We were on our way to Bennington to pick up food at the Farmers Market and run a bunch of errands. And we were driving past Precision Collision where Jon’s car was taken after his accident on Friday night.
Of course, we stopped.
But I will say that even though Jon wasn’t, thankfully, hurt in the accident (no one else was involved), I could tell how shaken up he was about it. Because even though his car was hanging over a culvert looking like it only needed to be breathed on to roll over, he didn’t even think to take a picture until over an hour after I had gotten there.
As much as Jon loves his car to me it’s just a car.
I was, of course, just grateful that he was okay. I only wished I had thought to bring him a warmer coat and gloves.

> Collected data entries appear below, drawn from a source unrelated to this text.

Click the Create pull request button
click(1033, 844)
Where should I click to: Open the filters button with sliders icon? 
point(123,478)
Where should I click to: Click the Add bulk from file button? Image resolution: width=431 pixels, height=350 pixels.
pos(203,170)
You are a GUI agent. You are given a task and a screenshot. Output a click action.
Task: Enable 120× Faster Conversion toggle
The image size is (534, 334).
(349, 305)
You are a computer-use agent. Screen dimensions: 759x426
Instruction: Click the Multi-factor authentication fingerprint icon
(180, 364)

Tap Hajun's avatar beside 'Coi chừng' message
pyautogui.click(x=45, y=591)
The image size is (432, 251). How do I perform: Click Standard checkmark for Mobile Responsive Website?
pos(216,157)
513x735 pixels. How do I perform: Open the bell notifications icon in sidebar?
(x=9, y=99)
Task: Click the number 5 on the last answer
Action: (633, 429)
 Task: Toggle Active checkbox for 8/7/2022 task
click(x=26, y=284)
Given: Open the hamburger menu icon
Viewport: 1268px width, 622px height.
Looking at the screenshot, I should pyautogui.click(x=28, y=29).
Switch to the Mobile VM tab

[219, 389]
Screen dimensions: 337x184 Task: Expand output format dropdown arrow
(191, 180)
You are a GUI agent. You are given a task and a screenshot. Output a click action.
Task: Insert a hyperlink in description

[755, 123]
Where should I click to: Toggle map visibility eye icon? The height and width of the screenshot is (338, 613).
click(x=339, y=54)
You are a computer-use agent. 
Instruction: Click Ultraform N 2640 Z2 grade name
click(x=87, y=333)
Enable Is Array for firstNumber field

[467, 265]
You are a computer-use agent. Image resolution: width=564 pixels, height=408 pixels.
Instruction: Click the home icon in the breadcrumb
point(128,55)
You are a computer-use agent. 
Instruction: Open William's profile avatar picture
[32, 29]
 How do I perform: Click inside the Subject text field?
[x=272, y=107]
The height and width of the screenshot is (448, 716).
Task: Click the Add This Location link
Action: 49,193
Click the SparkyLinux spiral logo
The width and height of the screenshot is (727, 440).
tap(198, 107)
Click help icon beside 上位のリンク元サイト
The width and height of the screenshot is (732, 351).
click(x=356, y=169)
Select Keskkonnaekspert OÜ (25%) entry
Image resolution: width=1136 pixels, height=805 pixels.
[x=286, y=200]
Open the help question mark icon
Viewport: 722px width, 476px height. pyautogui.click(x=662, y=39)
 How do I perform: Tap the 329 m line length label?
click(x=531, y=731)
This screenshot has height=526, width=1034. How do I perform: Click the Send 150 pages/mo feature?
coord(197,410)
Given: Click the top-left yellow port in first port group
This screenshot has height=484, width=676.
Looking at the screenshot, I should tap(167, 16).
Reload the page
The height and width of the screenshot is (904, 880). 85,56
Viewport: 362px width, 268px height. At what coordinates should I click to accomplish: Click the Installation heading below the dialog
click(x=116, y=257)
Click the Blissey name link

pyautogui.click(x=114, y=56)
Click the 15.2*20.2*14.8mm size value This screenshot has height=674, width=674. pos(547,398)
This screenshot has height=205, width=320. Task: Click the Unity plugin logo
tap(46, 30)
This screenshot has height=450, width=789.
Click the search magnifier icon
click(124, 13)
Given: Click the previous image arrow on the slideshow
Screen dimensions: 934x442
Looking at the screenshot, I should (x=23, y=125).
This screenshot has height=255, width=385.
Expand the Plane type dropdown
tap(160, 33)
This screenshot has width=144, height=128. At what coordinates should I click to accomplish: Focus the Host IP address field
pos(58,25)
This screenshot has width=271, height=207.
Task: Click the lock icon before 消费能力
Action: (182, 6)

We were standing outside for a few hours as two tow truck guys figured out how to get the car back on the road.
It was both impressive and nerve-wracking to watch.
But I really felt that Jon was doing better after we had gotten home and he wrote about it. If Jon is writing, he’s on his way to being okay.
There were some very sweet moments surrounding the accident. Like how so many people stopped to help. Some of them pulled Jon out of the car when he couldn’t even get the door open. They made sure he wasn’t hurt and the police were on their way before leaving.
I keep thinking about how Jon said he was so happy to see my car coming over the hill. That just knowing I was there made him feel better.
I don’t know if has to do with being older or if it’s just that I love Jon in a way that I’ve never loved anyone else before. But when something like this happens, I feel like it makes me stronger. Makes me want to be there for him more.
Maybe it’s just that we trust each other enough to allow something like this to open us up.
I think in the past with other relationships in my life, it would have had the opposite effect on me. It would shut me down, making me feel more frightened and alone.
I bought Jon flowers a couple of weeks ago and there were two white roses in the bouquet. They’ve open up, their soft petals spiraling out like rings on the water.
That’s just what I feel in my chest when I think of Jon after the accident, napping on the chair in the living room, Bud on his lap, and Zinnia at his feet.
Like my heart is blossoming, vibrating inside of me with an almost imperceptible hum.